Given exercise –
Return the entries word for word, from the line containing "You are a GUI" through the line containing "point(57,157)", with both of those lines included. Leave the pictures out of your answer.

Extracted data –
--- Begin ---

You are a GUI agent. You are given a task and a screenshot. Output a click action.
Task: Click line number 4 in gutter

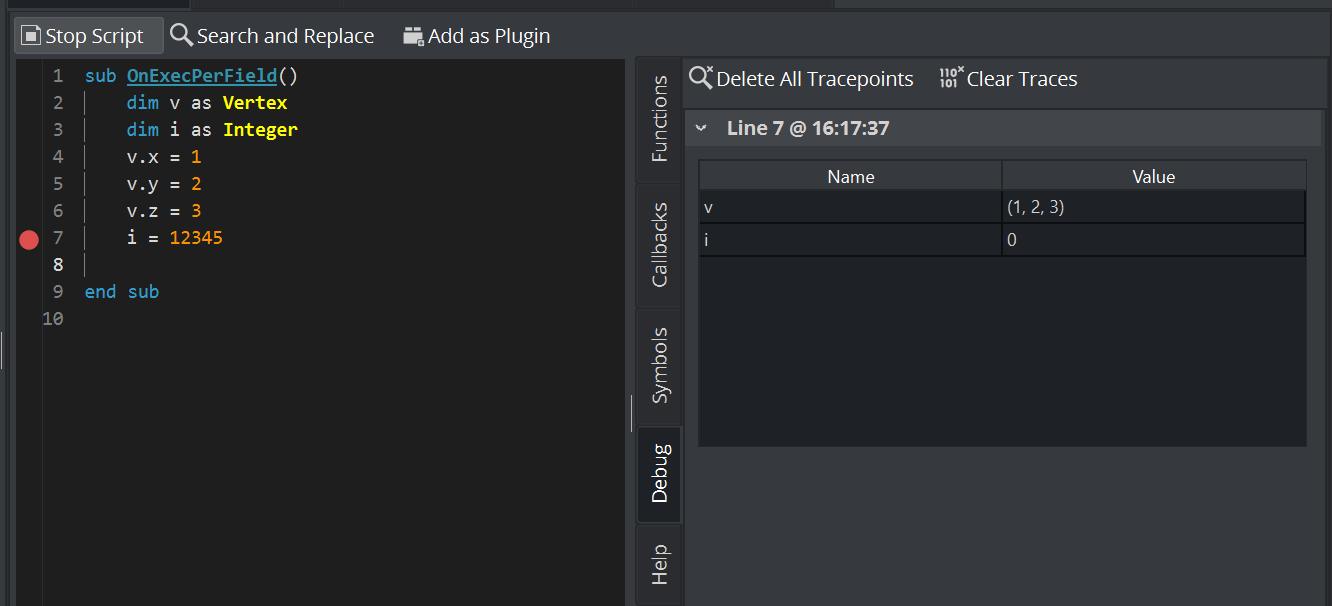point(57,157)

--- End ---
--- Begin ---

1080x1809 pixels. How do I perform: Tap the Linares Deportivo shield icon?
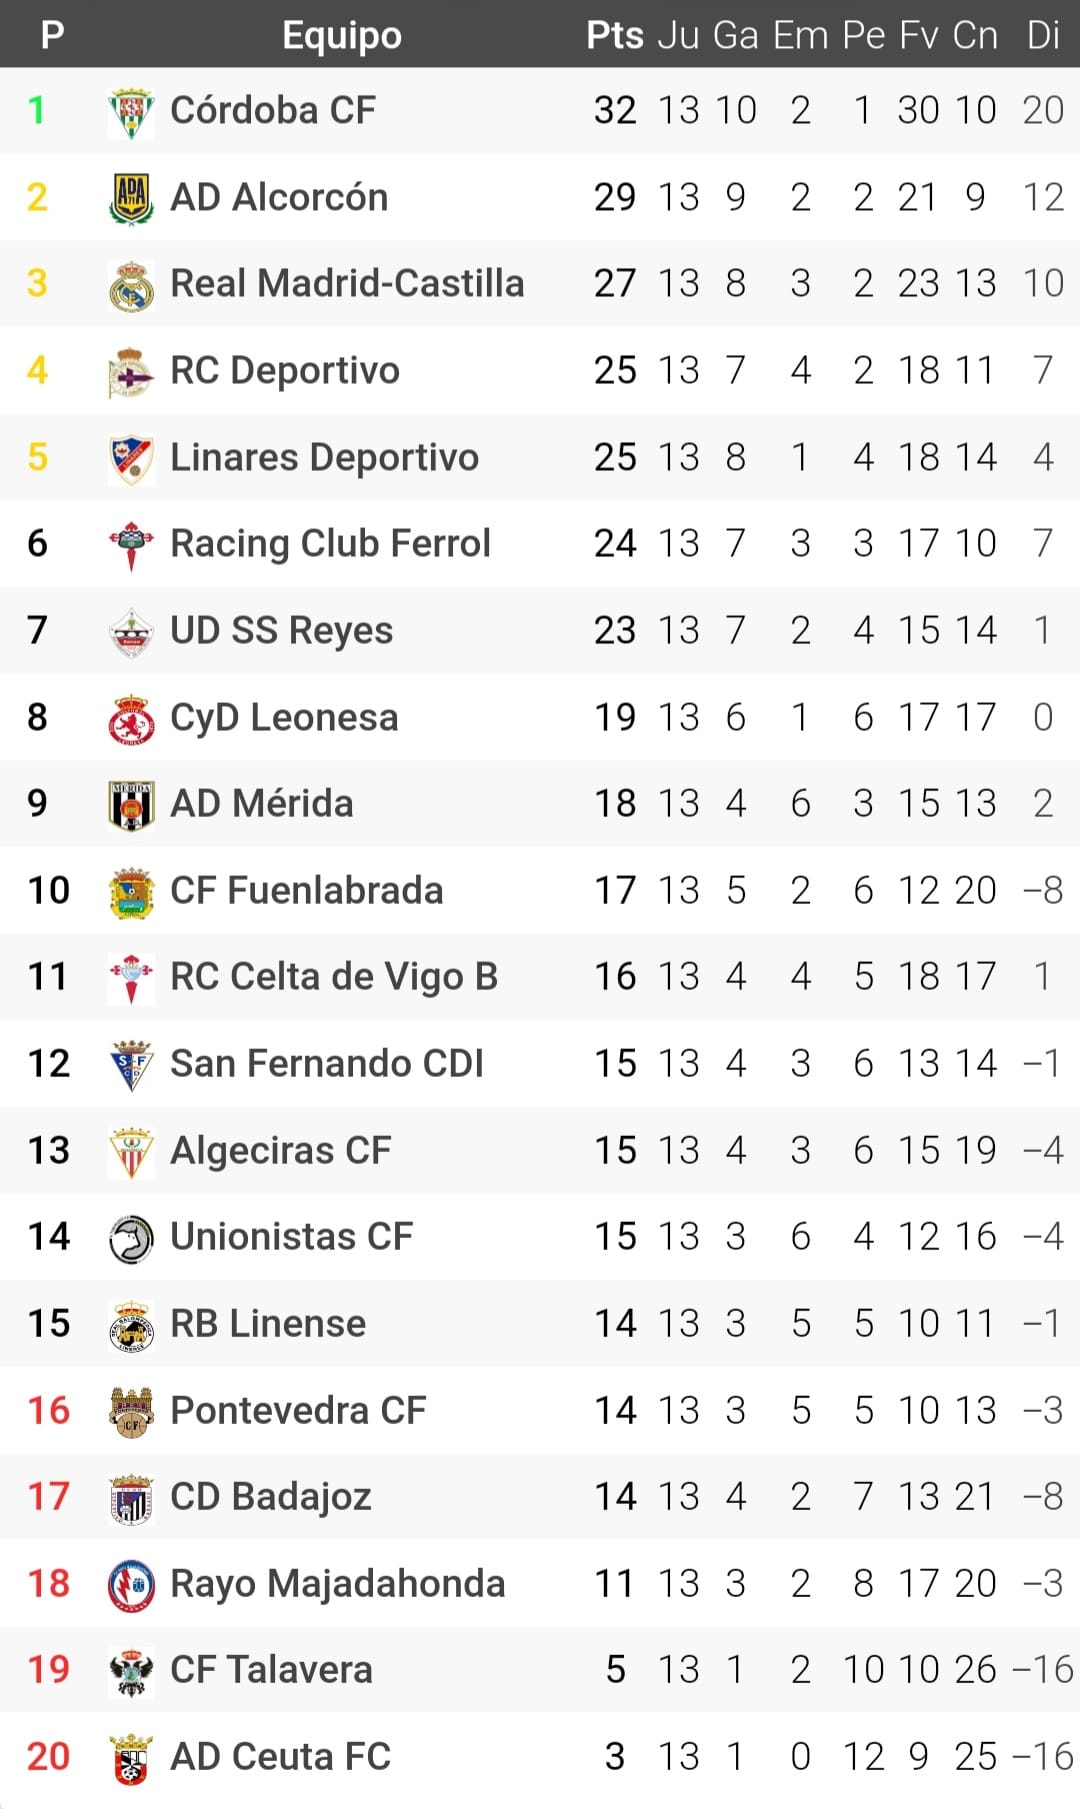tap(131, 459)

--- End ---
--- Begin ---

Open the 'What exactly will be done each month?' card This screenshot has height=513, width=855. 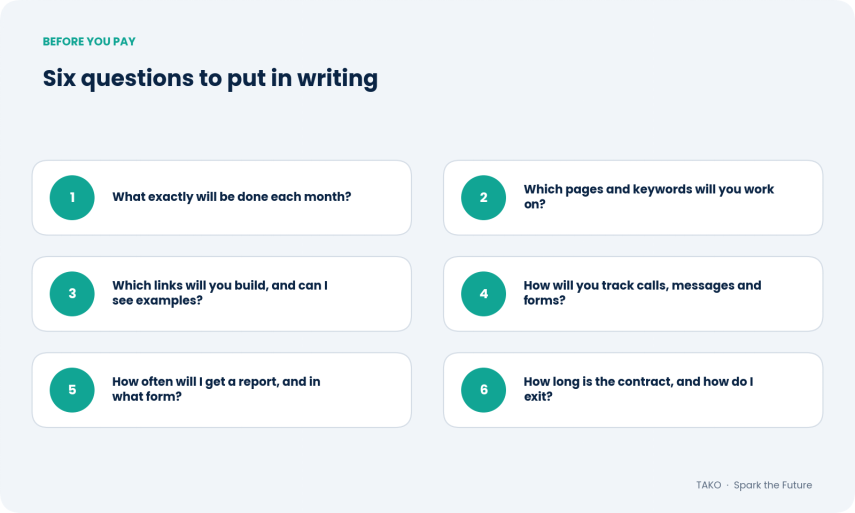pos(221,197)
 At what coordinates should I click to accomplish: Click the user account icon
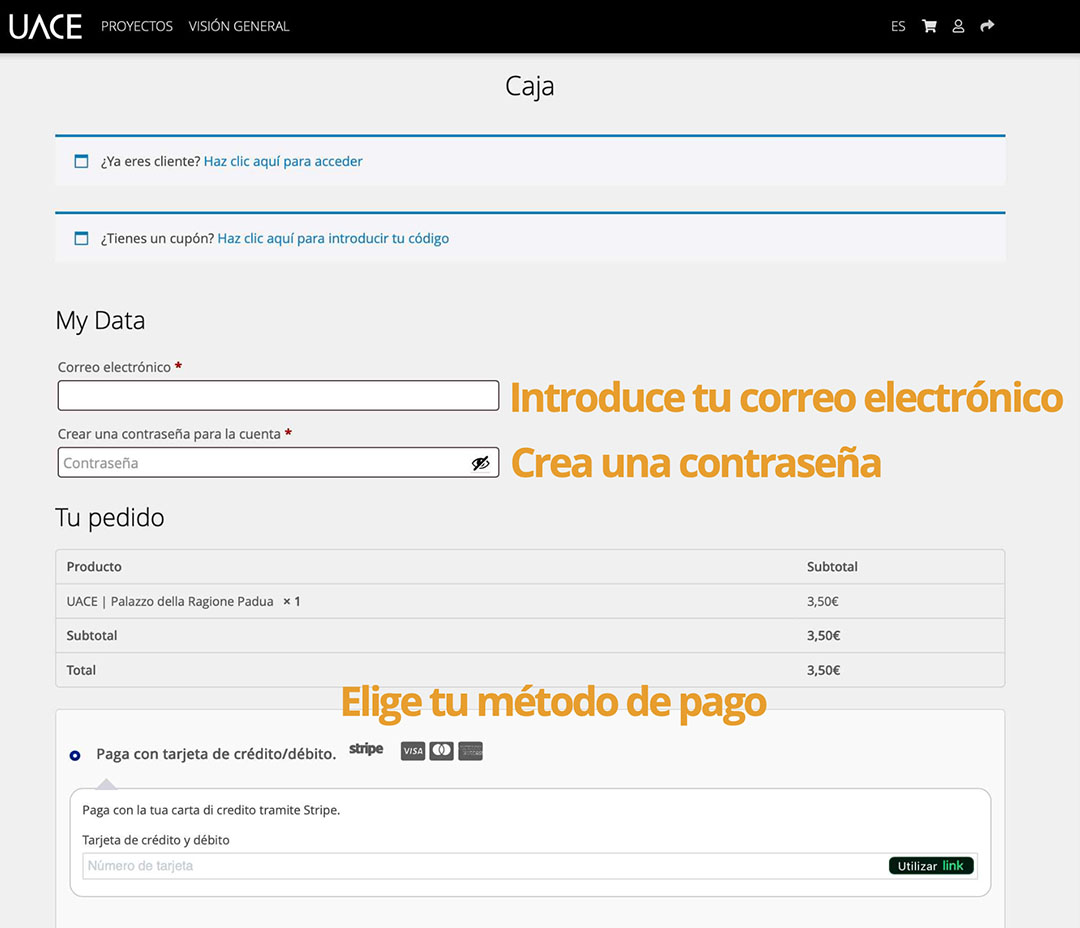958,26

--- End ---

Reply to the task –
You are a GUI agent. You are given a task and a screenshot. Output a click action.
Task: Click line number 4 in gutter

point(57,157)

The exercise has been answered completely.